Nursing home caregivers work in one of the most hazardous occupations in the country, but can’t count on federal legislation to protect them. The Occupational Health and Safety Administration (OSHA) heeded legislators’ distaste for regulations again recently, issuing guidelines, not rules, that cover the hazards. Toothless, but not worthless, the OSHA recommendations focus needed attention on the issue. And there's a chance arguments for stronger protections will receive a more sympathetic hearing at a national conference on aging in December.
In 2003 the Bureau of Labor Statistics identified nursing homes as the fourth most dangerous workplaces in the United States. They were ranked just behind certain manufacturing sites, busy streets and landfill operations in an 84-workplace sample.
The physical hazards for caregivers? In "Ergonomics: Guidelines for Nursing Homes," OSHA identifies work-related musculoskeletal disorders (MSDs) that include low back pain, sciatica, rotator cuff injuries, epicondylitis and carpal tunnel syndrome. It isn’t difficult to pinpoint why MSDs are such a problem. Nursing home employees care for residents who are disabled by frailty, stroke, fractures, Alzheimer’s disease and other conditions. The work involves heavy lifting, often in confined and awkward spaces.
The OSHA publication also mentions added risk from residents who strike their caregivers, and the problems they share with health workers in general. The list includes infectious diseases, radiation, chemicals used for sterilization of instruments and shocks from electrical equipment.
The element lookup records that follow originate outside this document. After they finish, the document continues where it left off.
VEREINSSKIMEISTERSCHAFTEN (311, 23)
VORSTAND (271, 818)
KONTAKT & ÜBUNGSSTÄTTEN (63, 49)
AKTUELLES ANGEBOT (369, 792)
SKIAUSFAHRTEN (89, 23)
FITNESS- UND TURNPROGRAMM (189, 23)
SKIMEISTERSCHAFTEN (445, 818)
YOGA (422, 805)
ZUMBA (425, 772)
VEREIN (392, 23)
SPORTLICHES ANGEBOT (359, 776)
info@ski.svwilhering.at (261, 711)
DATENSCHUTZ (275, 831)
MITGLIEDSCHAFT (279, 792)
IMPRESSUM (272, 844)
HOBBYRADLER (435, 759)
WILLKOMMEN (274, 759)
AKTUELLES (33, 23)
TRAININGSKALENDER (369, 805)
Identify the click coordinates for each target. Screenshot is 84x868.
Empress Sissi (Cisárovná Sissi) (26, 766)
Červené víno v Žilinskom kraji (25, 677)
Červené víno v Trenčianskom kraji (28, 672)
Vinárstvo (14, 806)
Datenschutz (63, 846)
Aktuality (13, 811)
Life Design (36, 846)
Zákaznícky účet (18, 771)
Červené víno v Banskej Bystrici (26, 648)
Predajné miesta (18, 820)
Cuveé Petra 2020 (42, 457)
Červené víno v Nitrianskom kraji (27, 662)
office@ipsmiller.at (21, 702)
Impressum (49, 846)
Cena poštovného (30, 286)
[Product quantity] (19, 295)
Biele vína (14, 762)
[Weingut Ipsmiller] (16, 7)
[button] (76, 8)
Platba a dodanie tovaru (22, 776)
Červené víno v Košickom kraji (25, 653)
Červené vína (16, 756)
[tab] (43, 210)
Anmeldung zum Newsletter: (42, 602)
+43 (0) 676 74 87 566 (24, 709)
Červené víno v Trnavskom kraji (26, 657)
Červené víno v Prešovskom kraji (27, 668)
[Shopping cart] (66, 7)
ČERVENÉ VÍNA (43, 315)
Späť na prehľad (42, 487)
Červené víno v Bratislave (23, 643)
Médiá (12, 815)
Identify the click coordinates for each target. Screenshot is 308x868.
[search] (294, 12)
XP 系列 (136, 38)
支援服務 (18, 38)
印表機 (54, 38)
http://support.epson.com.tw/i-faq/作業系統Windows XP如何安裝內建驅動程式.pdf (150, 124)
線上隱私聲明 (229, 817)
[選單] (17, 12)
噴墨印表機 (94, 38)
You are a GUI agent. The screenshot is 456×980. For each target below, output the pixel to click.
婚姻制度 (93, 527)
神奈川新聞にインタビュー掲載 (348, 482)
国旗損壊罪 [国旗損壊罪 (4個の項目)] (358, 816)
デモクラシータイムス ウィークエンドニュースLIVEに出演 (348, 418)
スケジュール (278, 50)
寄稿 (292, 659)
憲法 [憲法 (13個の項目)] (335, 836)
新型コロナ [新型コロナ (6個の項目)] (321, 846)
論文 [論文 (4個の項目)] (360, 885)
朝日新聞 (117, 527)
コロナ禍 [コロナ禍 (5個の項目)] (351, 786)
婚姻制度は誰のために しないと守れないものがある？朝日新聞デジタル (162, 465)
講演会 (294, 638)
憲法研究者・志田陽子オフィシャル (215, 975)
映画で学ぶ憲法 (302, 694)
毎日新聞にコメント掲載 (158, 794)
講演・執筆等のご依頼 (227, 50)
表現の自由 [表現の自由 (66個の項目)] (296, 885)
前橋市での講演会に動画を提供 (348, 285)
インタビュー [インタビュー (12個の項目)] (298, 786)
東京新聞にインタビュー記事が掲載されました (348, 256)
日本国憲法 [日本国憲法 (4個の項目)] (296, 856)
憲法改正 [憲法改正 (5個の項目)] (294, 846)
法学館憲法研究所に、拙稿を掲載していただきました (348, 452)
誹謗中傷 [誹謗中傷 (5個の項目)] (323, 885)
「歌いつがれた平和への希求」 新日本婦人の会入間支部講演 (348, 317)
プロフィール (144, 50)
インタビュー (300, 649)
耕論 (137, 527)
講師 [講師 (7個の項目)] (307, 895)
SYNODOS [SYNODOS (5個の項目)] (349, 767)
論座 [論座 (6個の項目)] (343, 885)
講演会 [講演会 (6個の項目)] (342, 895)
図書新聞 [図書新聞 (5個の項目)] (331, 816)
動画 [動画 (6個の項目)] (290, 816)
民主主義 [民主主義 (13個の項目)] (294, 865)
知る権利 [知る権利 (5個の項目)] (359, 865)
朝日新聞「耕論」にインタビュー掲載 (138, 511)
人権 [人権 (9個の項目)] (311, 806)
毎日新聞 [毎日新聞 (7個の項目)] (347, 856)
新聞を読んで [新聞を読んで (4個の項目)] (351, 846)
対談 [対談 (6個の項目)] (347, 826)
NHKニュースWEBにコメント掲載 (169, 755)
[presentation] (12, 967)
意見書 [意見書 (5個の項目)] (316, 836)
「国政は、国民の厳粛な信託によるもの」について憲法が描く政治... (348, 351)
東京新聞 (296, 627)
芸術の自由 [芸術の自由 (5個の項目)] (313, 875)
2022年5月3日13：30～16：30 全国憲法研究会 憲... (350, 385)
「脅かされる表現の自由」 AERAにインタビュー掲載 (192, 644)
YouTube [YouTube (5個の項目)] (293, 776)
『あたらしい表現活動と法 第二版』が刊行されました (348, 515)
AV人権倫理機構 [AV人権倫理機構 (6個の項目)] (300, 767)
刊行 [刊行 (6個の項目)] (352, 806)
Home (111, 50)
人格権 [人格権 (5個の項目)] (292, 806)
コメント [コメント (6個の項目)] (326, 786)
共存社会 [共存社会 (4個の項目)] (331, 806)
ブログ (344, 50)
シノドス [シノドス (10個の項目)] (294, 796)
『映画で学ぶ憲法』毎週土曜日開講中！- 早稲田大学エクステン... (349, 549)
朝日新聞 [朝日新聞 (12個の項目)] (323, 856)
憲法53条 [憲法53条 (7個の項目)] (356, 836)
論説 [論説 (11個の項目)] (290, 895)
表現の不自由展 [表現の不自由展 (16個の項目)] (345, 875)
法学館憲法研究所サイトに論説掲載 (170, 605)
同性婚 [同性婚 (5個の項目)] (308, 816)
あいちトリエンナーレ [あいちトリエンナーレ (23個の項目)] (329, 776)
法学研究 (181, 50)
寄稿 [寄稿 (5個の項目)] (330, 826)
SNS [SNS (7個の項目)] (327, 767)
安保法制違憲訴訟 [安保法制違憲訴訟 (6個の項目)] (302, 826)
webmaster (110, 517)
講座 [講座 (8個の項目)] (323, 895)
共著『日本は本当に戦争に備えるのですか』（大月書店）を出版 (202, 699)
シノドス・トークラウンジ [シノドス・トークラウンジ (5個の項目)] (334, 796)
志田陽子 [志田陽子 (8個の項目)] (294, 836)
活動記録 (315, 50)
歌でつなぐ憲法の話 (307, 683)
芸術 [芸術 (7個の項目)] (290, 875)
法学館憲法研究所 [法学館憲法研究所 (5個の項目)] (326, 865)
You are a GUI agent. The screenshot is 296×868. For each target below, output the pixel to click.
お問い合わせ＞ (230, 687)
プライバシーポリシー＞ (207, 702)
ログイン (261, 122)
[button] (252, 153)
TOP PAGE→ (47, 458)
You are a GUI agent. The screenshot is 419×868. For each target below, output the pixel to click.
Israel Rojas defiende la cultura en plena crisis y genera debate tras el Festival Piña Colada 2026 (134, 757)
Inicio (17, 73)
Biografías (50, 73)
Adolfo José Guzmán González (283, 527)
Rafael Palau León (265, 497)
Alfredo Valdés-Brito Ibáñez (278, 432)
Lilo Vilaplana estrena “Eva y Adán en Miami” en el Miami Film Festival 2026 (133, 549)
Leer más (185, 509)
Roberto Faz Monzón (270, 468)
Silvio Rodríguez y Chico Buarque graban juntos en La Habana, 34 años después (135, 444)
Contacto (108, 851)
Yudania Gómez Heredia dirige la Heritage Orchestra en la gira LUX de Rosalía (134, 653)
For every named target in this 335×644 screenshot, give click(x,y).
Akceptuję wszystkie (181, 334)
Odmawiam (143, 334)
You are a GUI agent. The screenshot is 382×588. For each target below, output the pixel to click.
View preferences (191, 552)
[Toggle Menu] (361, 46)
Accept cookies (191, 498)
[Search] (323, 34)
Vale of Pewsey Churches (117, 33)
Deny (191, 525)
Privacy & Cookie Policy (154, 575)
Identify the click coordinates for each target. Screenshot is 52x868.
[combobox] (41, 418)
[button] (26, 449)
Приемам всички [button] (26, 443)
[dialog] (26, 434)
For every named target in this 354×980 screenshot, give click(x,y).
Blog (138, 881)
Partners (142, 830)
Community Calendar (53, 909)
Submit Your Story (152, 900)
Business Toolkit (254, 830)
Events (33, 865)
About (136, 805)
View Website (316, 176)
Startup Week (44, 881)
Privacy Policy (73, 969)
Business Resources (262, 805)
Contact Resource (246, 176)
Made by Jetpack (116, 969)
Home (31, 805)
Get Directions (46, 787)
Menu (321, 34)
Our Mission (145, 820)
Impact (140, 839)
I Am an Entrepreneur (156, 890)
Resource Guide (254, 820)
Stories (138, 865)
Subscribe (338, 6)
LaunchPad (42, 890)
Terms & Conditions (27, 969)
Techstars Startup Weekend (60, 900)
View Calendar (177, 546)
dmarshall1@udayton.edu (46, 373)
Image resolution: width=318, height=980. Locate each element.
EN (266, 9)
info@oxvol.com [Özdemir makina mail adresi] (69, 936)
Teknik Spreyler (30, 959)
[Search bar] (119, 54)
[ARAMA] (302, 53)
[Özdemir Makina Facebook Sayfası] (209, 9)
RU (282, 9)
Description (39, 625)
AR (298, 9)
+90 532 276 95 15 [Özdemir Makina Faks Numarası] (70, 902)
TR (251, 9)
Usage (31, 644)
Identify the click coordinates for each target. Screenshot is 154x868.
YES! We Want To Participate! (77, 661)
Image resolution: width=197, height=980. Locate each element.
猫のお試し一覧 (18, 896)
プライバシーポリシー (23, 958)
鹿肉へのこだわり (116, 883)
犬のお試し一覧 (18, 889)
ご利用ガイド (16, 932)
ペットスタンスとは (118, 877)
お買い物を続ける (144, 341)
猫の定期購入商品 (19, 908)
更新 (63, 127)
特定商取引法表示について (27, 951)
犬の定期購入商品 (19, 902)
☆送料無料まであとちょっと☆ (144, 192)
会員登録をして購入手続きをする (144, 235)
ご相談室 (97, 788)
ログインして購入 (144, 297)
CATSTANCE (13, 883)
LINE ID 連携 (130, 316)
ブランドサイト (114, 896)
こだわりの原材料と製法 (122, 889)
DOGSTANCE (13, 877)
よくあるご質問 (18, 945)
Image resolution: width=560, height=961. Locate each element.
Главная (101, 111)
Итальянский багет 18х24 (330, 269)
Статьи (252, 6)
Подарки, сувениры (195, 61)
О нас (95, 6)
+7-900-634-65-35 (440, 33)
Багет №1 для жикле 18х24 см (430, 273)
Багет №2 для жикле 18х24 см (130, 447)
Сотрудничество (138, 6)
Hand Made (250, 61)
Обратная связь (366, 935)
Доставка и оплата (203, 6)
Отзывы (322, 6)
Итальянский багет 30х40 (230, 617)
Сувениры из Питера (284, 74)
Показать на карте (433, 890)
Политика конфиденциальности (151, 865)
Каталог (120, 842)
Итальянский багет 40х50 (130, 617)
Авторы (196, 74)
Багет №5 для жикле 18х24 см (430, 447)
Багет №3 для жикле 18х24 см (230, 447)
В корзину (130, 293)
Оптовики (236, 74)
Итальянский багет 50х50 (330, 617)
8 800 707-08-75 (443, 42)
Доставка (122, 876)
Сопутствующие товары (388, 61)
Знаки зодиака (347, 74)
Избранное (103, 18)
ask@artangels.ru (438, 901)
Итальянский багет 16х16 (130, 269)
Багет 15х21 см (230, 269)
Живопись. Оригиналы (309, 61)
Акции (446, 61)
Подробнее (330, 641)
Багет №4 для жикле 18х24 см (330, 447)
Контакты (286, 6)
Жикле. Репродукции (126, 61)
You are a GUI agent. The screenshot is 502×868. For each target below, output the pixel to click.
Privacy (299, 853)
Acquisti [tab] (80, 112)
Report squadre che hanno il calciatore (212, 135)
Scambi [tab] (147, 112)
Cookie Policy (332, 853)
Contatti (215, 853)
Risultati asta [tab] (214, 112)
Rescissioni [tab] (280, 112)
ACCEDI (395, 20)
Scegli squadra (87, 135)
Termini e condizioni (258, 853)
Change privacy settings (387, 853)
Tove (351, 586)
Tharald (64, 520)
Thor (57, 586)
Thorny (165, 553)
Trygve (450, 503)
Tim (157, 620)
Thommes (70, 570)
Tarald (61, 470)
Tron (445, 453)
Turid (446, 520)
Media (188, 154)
The disproportionate amount of heavy and awkward lifting is one characteristic of nursing home work. The other is short staffing. In July 2000 a report to the US Senate from a Special Committee on Aging noted that "54 percent of nursing homes have less than the minimum staffing level for nurses aides. … For less than 7 dollars an hour, nurses aides feed and bathe patients, and turn them prevent bedsores. They sometimes have 15 to 30 residents per shift."
A review of the pay scale for nursing home staff around the country indicates little has changed since 2000: the work is still too poorly paid to rectify staffing shortages, while caregiver injuries are still a serious problem in the industry.
OSHA’s guidelines for the nursing home industry hold some potential for change. The publication makes a convincing case for taking the recommendations seriously, stressing the financial benefits of good ergonomic standards in nursing homes. Profitability is a persuasive argument in any industry.
And persuasion could come from the December meeting – the White House Conference on Aging. The so-called baby boom generation is high on the agenda. The Americans in this group – born in large numbers in the immediate aftermath of World War II – are about to retire. This post-war bulge in the birthrate soon will cause a corresponding bulge in the resident population of nursing homes around the country. The experts may decide the only wrong direction is the present course, and urge legislators to add muscle to the OSHA recommendations.